Answer: Martin Droba (IAP, Goethe University Frankfurt)

"This could be a problem because the beam will be a breeding (producing secondaries) beam. But it depends on in which timescale we are thinking. So this problem we can do also in our simulation, like when I am changing this magnetic momentum for example by kicking and do simulations and then we will see if there is an issue or not.


2. Questioner: Ben Pine (STFC):

"What's it for? It is a really interesting machine. You have two counter wise ion beams. So what happens?"

Answer: Martin Droba (IAP, Goethe University Frankfurt)

"The origin idea is to do proton boron fusion, proton on boron. You are then producing three alphas delivering the energy. They are also in the stellarator. They should also be confined and then you have no neutrons and this is very good for a University"


3.Questioner: Frank Zimmermann (CERN):

"How do you use the energy of the ions?"

Answer: Martin Droba (IAP, Goethe University Frankfurt)

"At first it is only for studying, let me say to measure the cross sections or for example are there some differences between a thermal plasma and the beam. And colliding"


-Q: P. Spiller: Are you approaching the fusion earlier than ITER?

Answer: No, but in 2014 Wendelstein will be finished and start operation...



Session “Joint Discussion and Workshop Summary” chaired by P. Spiller, S. Russenschuck

Scientific secretaries: Christine Claessens, Manuel Heilmann


Wednesday 3.12.2013


Discussion subjects:

- Is there a demand for another workshop on this topic and when and in what frame should it take place?
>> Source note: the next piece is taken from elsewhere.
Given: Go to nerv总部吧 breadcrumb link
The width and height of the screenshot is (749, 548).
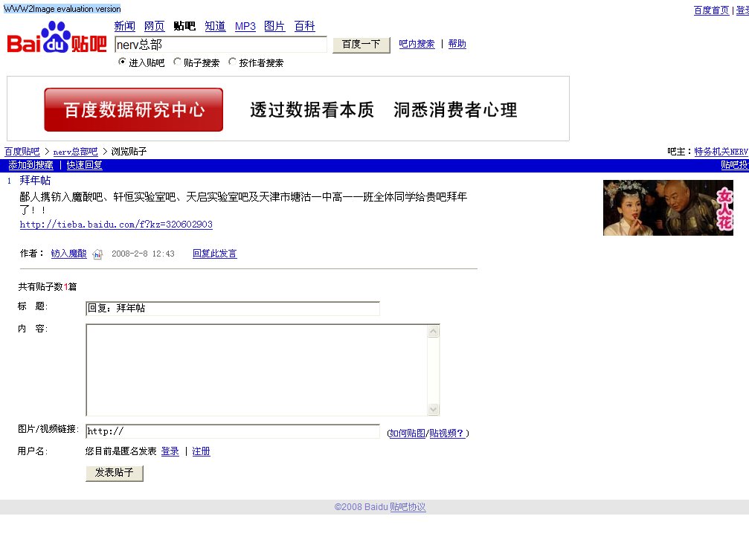Looking at the screenshot, I should [75, 152].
- Magnet fabrication: Steel quality is important and has to be carefully watched. Best to fabricate it yourself but often not possible.

MedAustron made good experiences with steel from industry. Others have made very bad experiences. Sorting can compensate steel quality related errors. Material aging is an issue. Magnets should not be stored too long.


- Corrector magnets are important but often there is little space and little money. Corrector system has to be lay out from the beginning. Can depend of the size of the facilities available.


- Simulations cannot completely replace prototyping and measurements. CERN made a lot of prototypes but others may not have the money.


- Magnet quality has to be specified. As good as possible is not a good requirement. Beam dynamics people have to work with the achievements of the Magnet people. Magnet production is a collaborative work and needs a lot of exchange.


-J-PARC experience is interesting: Simulations could not predict the necessary corrector magnets. Magnets had to be adapted during operation. Simulations cannot reproduce everything.


- Financial situation is tight. Therefore few prototypes are produced and money for correctors is short.


- Early error studies are helpful but not always possible to make correct predictions with simulations. Even though correction tools are available, machine details are unknown and necessary tools not predictable.


- Modeling possibilities should be promoted.


- Something unexpected happens always.


- Young accelerator physicists should learn about the problems in formal trainings.  At conferences everything sounds perfect.


- Administrative work increases. Standard processes have to be implemented and followed strictly to guaranty quality but also to avoid responsibility. Interaction with companies that build magnets should be close so they get feedbacks and can improve their work.


- Measurements are essential, but what accuracy is really necessary.


- One should be careful to not let politics and administration discourage people. Motivated employees/colleagues are important and work better. Companies can be motivated by allowing them to advertise with their work for the scientific community.